While at San Jose State, Revelle helped the Spartans to three consecutive top-20 finishes and two postseason appearances. She served as the pitching coach, recruiting coordinator and camps and clinics director.

Before taking the position at San Jose State, Revelle spent one year as an assistant coach at Cal State-Hayward and two seasons - including her only other stint as head coach - at Nebraska Wesleyan.

During the spring of 1997, Revelle and associate head coach Lori Sippel were honored for their efforts in coaching, playing and promoting softball in Nebraska by being inducted into the Nebraska Softball Hall of Fame.

A Conversation with Coach Revelle
Q: What do you enjoy most about coaching at Nebraska?
A: The sense of tradition, pride and community. From the players right on through to the fans, it is one big TEAM effort. As a coach, there is a tremendous responsibility to ensure that "the pride of Nebraska" stays intact.

Q: What is your coaching philosophy?
A: Our coaching philosophy is that we are a team-first program. From the administrators, support staff and coaches to the players and fans, we believe that love is the greatest source of motivation. By that, I mean love for the game, love for one another and the will to do the hard work it takes to be a champion.

Q: You've restored NU to the upper echelon of collegiate softball. What have been the keys to your success?
A: The quality of student-athletes has been the single greatest reason for our success. Their work ethic, talent and willingness to put the team first have been the cornerstone of this program's emergence. I have also been blessed to have what I consider the best staff any head coach could ask or wish for.

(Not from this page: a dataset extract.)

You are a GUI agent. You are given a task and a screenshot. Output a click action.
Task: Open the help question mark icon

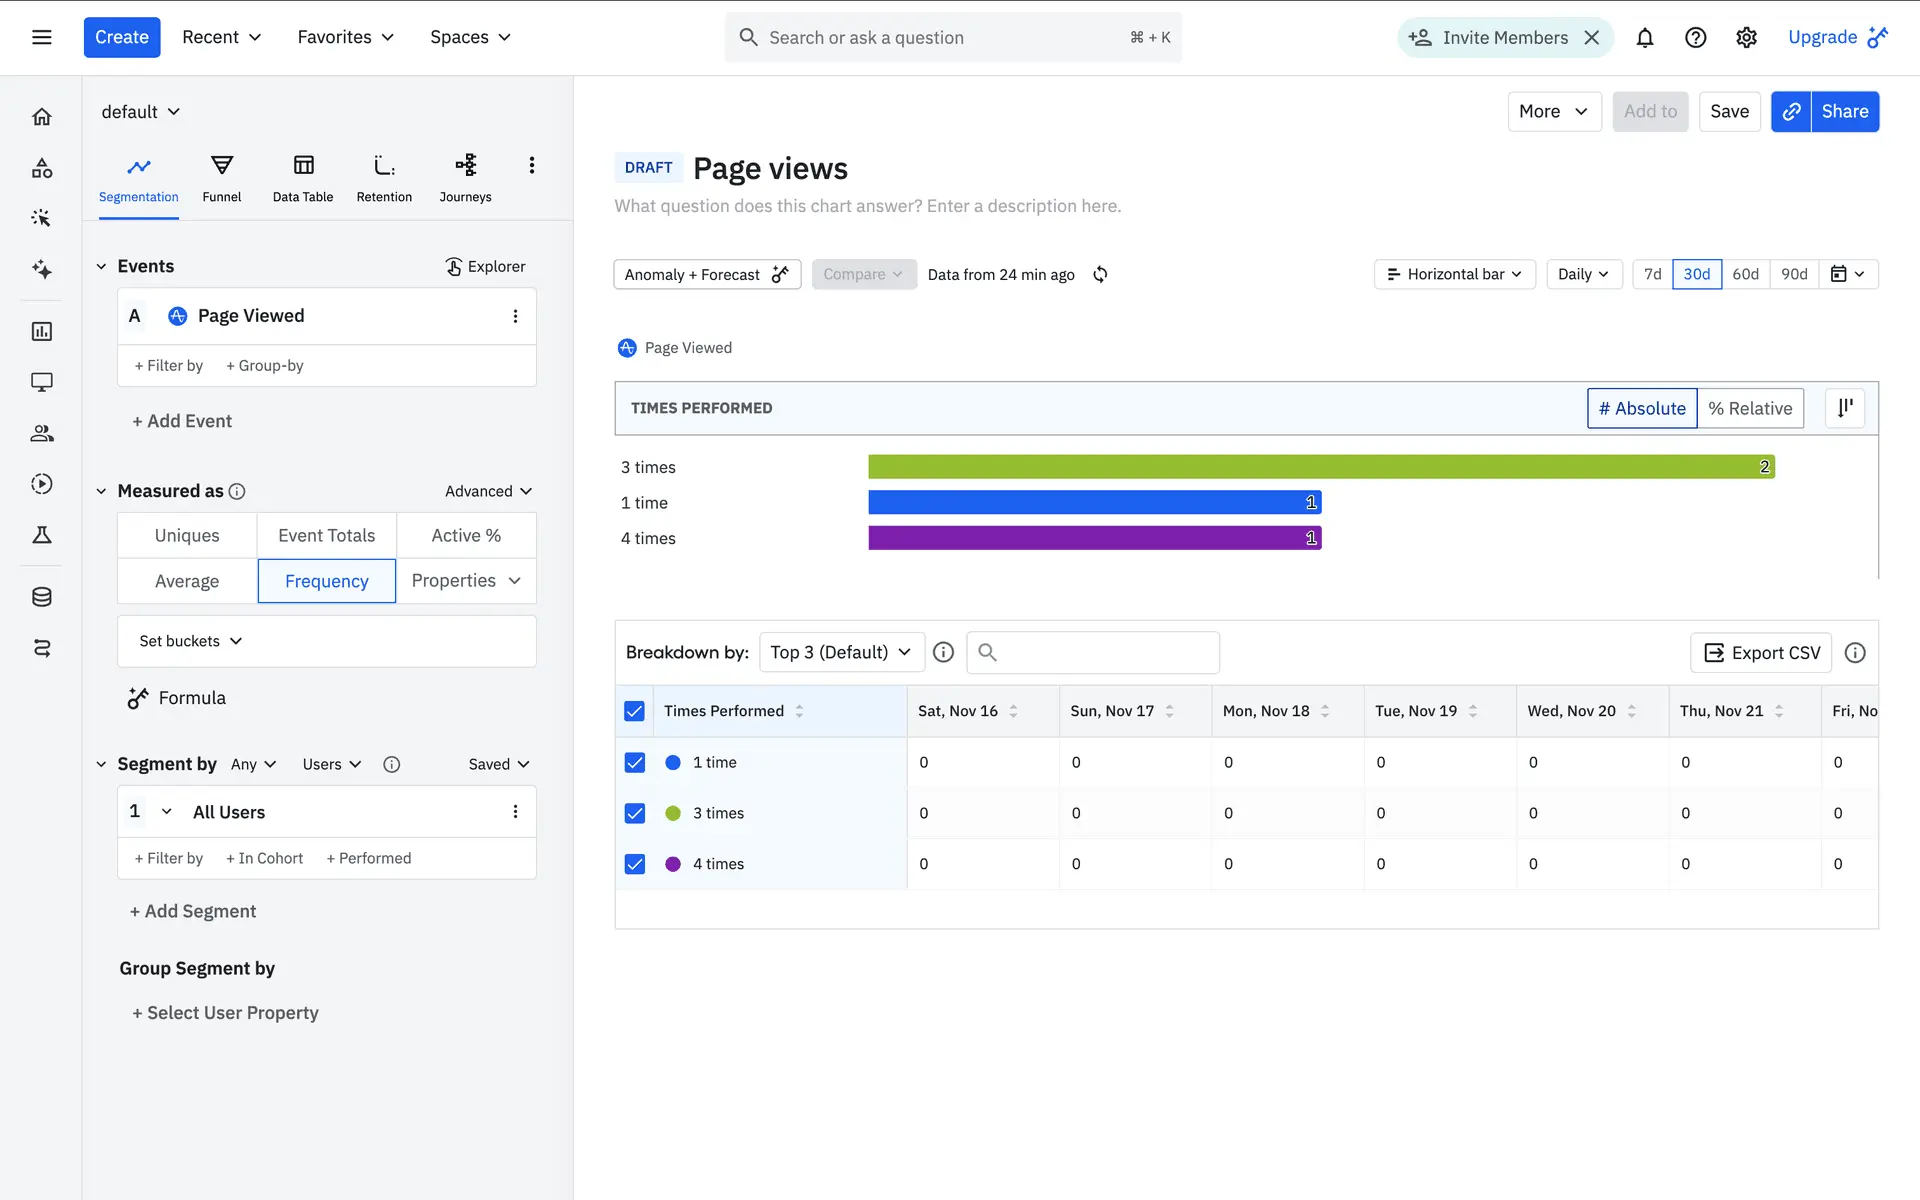click(1695, 38)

Without them, we would not be where we are. We do not care who gets the credit. We just care that the job gets done and gets done with the highest standard.

Q: When you are recruiting a student-athlete, what are Nebraska's most impressive qualities?
A: I believe the pride one intensely feels when she is a Nebraska Husker is powerful. This university, athletic department and softball program are dedicated to excellence, and it relentlessly permeates the climate when recruits are on campus.

We feel that Lincoln is a perfect college town, the University is a first-class institution and the athletic department, featuring the Hewit Center, Husker Power, HuskerVision, the Performance Buffet and many other services sell themselves. They are simply the best in college athletics.

Q: What do you look for in a Nebraska recruit?
A: We look for a person who embodies our ideals and mission for Nebraska softball. They are students and then athletes. They are honest, hard-working people who conduct themselves with class. We want student-athletes to join our family who have the values of diligence, take responsibility for their actions and respect themselves and others. We believe these are some of the qualities of high-level performers, and we want to protect our family by bringing in only athletes of high moral character.

Q: How important has Bowlin Stadium been to Nebraska softball?
A: Bowlin Stadium is a beautiful venue for both the athletes and the fans. It is set up to embrace the team concept, as the fans are right next to us, encircling us with their support. And now we have our very own indoor practice facility right next to our field and locker room. I am grateful that our administration values our sport enough to build one of the premier facilities in the country.

Q: What makes Nebraska softball fans so special?
A: There is no place like Nebraska. Why do you think that slogan became famous? Because of the awesome fans. They are loyal, steadfast, ever-ready and always great sports. We love our fans.